What Black College Papers are Saying About The Candidates
From “Obama Wins Mock Election,” by Vanessa Rozier, The Hilltop, Howard University, 2/6/08
Howard University College Democrats President Debauch Ward believes Obama is the right choice for college students
“I generally thought that the Howard University support would be with Barack Obama because I feel that he represents a lot of the ideals that we embrace here,” he said. “We live by Leadership for America and the global community, and Sen. Obama exemplifies that motto.”
Chigozie Onyema, a senior African studies major, supports Rep. Dennis Kucinich (D-Ohio).
“Kucinich was my candidate and still is my candidate,” Onyema said. “But if I had to pick, I would certainly pick Obama before Clinton. Her stand on the war was a bit more conservative. I’m a bit more optimistic about what Obama represents because Clinton is a more polarized figure.”

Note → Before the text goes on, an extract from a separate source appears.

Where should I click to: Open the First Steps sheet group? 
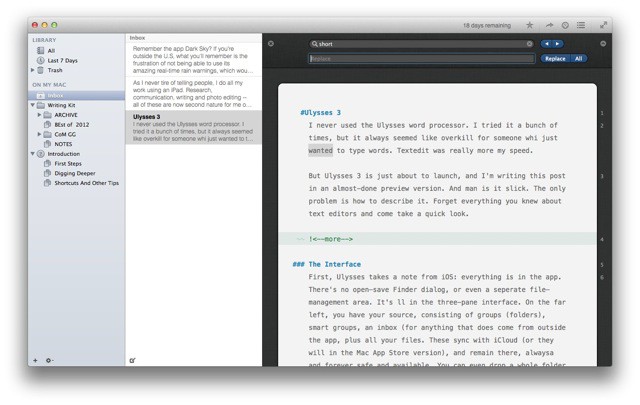[68, 164]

From “Vote on Issues, Not Race, Gender,” by The Editorial Board, The Famuan, Florida A&M University
This year’s presidential race is sure to make history, with democratic front-runners Clinton and Obama.
We shouldn’t focus on the race or gender of the two candidates, but instead on what political issues he or she stands for.

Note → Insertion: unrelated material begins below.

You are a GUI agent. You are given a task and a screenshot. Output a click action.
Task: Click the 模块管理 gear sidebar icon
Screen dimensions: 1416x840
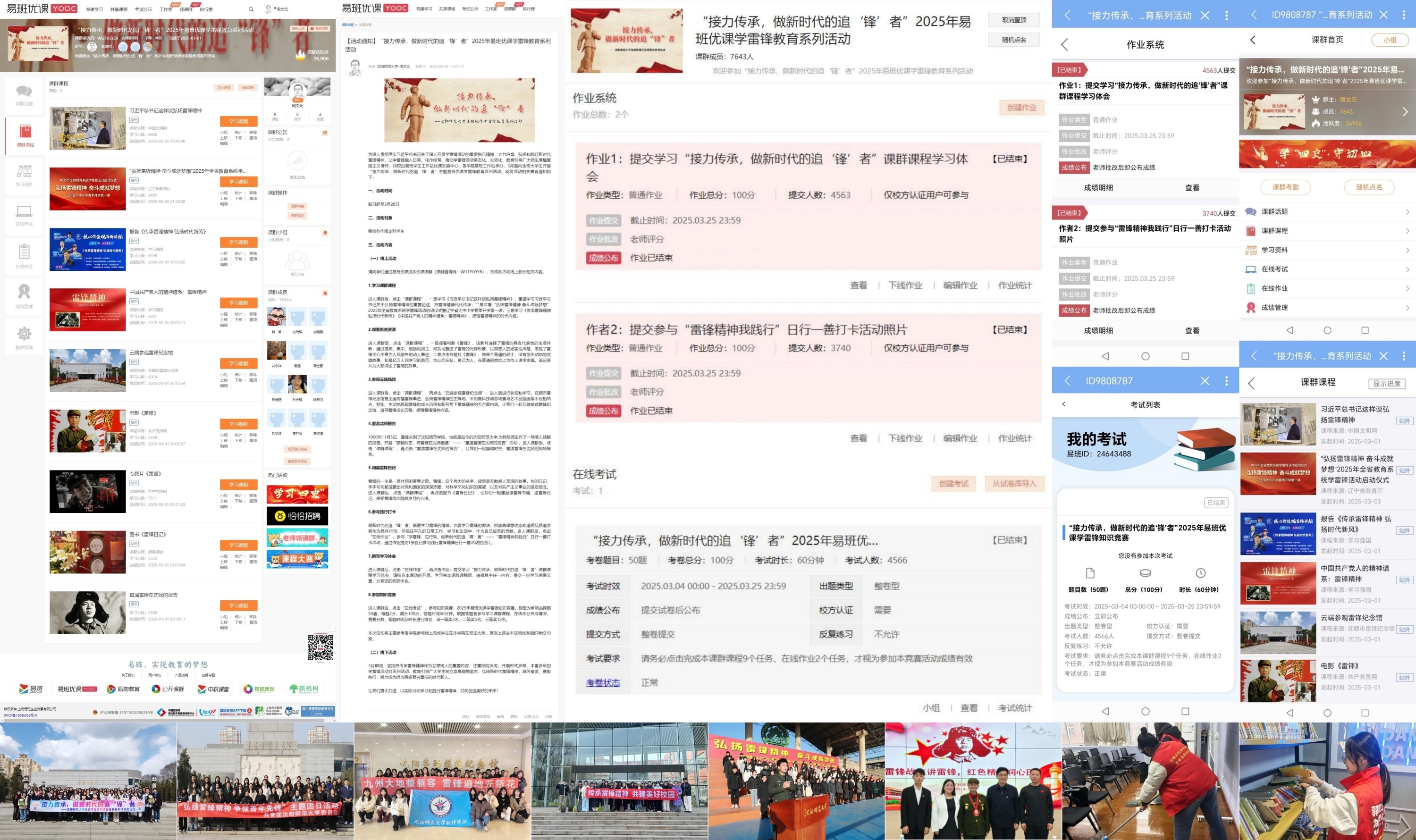click(24, 333)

Americans have to be educated on the political status of our country and keep abreast on which candidate could possibly best turn the nation around.
The race shouldn’t be about blacks sticking with whom they know and therefore voting for Obama. And it shouldn’t be about whites or women voting Clinton.
A different type of president will be in the White House when everything plays out, but instead decisions should be made based on issues and facts.
From “Politics Begins at Home,” by Layla Brown, Campus Echo, North Carolina Central University
Remember, our political potential is much greater than voting once every four years.
Our power is based in community activism, starting with your local and then state elections.
Those who choose to only engage in politics on a national scale, without paying attention to local issues, are simply underachievers who seldom realize their potential.
From “Why Can’t I Vote for Hillary Clinton?” by Randol G. Davis, The Maroon Tiger, Morehouse College
Why can I not say that without sparking an argument with one of my friends from Morehouse? Why is not acceptable for me, a black woman, to support the Senator from New York in her increasingly successful presidential campaign? Why does the fact that I share the same race with Barack Obama obligate me to vote for him?
Now, Obama often calls for change, but can he really bring true change? Male leaders tend to think of everything in terms of their ego and domination, while women think of think of things in regard to logistics. A prime example of this male personality complex is George Bush. After 9/11, he wanted to show everyone what a powerful man he was and now we’ve ended up in Iraq.
Electing Hillary Clinton, a woman, can take us away from a policy dominated by the inclination towards military action instead of diplomacy. Now, some may start yelling that Hillary helped put us in Iraq by voting for the war. If we want to be honest, Hillary likely voted for the war because she-like everyone else in the country-wrongly thought that Iraq had weapons of mass destruction.